Page:Revue des Deux Mondes - 1838 - tome 13.djvu/192

La bibliothèque libre.
Cette page a été validée par deux contributeurs.
188
REVUE DES DEUX MONDES.

Mais, par cette raison même, ce langage était plus frappant. Mlle Darcy avait deux motifs pour jouer ce rôle, qui, d’ailleurs, lui plaisait. D’une part, elle voulait faire preuve d’un grand cœur et se donner pour romanesque. D’un autre côté, elle témoignait par là que, loin de trouver mauvais que Frédéric l’eût oubliée, elle approuvait sa passion. Le pauvre garçon, pour la seconde fois, fut la dupe de ce manège féminin, et se laissa persuader par une enfant de dix-sept ans. Vous avez raison, lui répondait-il ; après tout, la vie est si courte, et le bonheur est si rare ici-bas, qu’on est bien insensé de réfléchir et de s’attirer des chagrins volontaires, lorsqu’il y en a tant d’inévitables. Mlle Darcy changeait alors de thème : — Votre Bernerette vous aime-t-elle ? demandait-elle d’un air de mépris. Ne me disiez-vous pas que c’est une grisette ? et quel compte peut-on faire de ces sortes de femmes ? Serait-elle digne de quelques sacrifices ? en sentirait-elle le prix ? — Je n’en sais rien, répliquait Frédéric, et je n’ai pas moi-même grand amour pour elle, ajoutait-il d’un ton léger ; je n’ai jamais songé, auprès d’elle, qu’à passer le temps agréablement ; je m’ennuie maintenant, voilà tout le mal. — Fi donc ! s’écriait Mlle Darcy ; qu’est-ce que c’est qu’une passion pareille ?

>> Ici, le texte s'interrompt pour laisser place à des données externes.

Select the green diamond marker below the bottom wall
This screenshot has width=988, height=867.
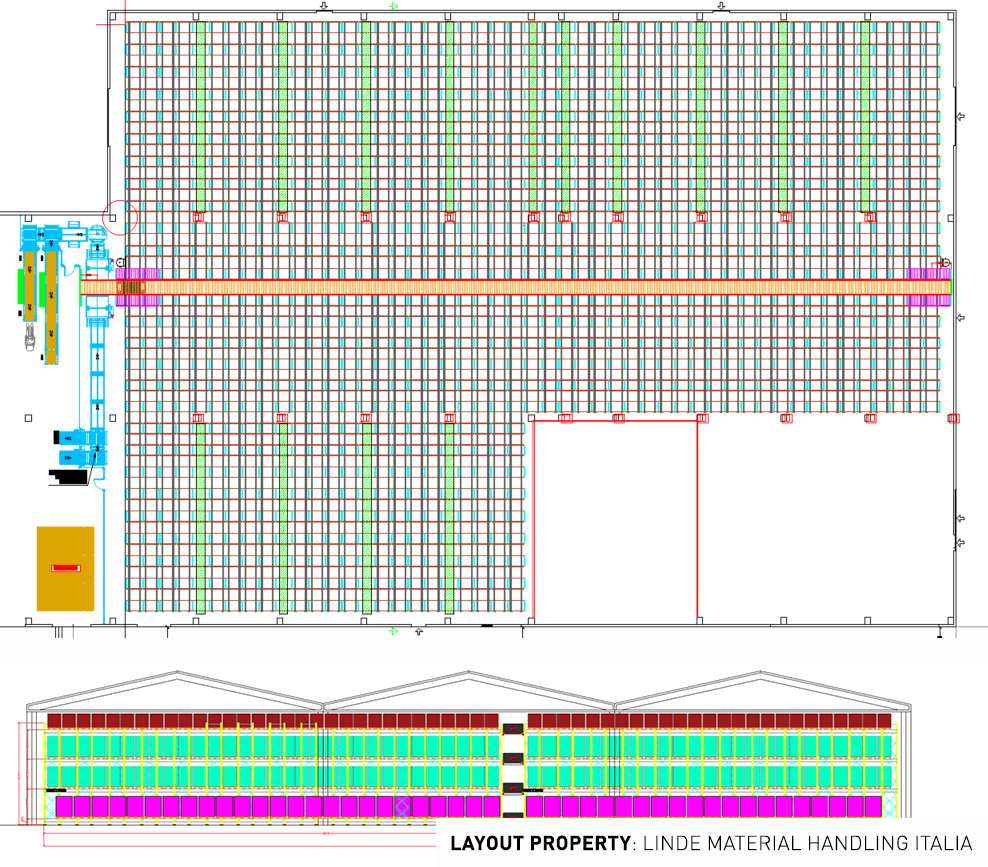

Lancée sur ce sujet, la jeune personne s’exaltait ; elle en parlait comme s’il se fût agi d’elle-même, et son active imagination y trouvait de quoi s’exercer. Est-ce donc aimer, disait-elle, que de chercher à passer le temps ? Si vous n’aimez pas cette femme, qu’alliez-vous faire chez elle ? Si vous l’aimez, pourquoi l’abandonnez-vous ? elle souffre, elle pleure peut-être ; comment de misérables calculs d’argent peuvent-ils trouver place dans un noble cœur ? Êtes-vous donc aussi froid, aussi esclave de vos intérêts que mes parens l’ont été naguère, lorsqu’ils ont fait le malheur de ma vie ? Est-ce là le rôle d’un jeune homme et n’en devriez-vous pas rougir ? Mais non, vous ne savez pas vous-même si vous souffrez, ni ce que vous regrettez ; la première venue vous consolerait ; votre esprit n’est que désœuvré. Ah ! ce n’est pas ainsi qu’on aime ! je vous ai prédit, à Besançon, que vous sauriez un jour ce que c’est que l’amour ; mais si vous n’avez pas plus de courage, je vous prédis aujourd’hui que vous ne le saurez jamais.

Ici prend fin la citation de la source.